▶ **WORK INSTRUCTION**
Reproduce the records exactly. Leave the pictures out.

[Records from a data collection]
########################################

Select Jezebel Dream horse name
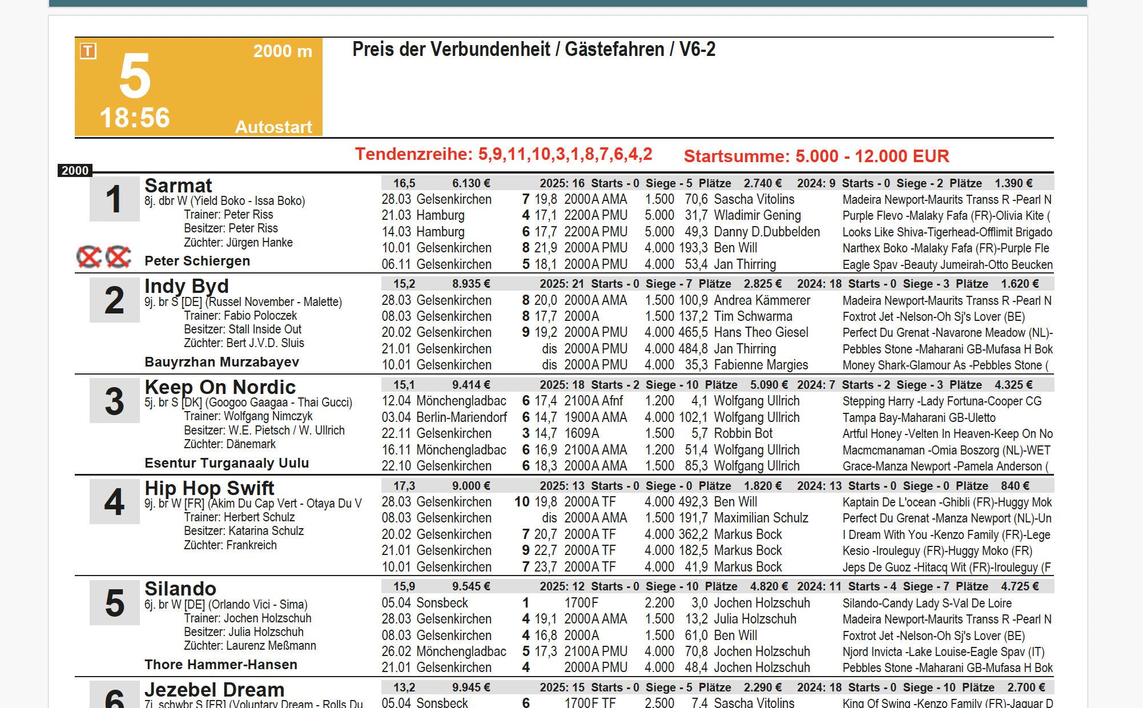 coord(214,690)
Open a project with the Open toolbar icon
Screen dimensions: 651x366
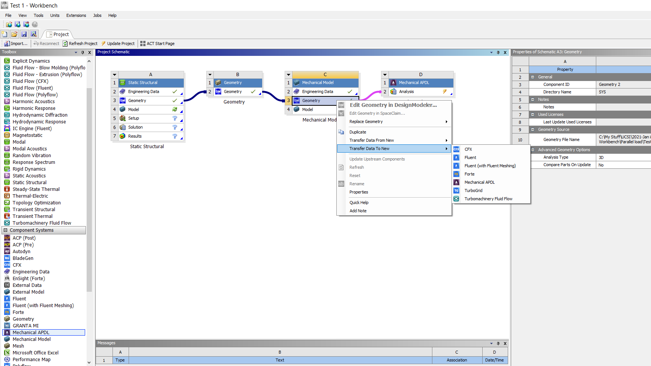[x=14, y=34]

########################################

▶ **RESULT OF THE TASK**
Select Jezebel Dream horse name
 coord(214,690)
Open a project with the Open toolbar icon
Screen dimensions: 651x366
[x=14, y=34]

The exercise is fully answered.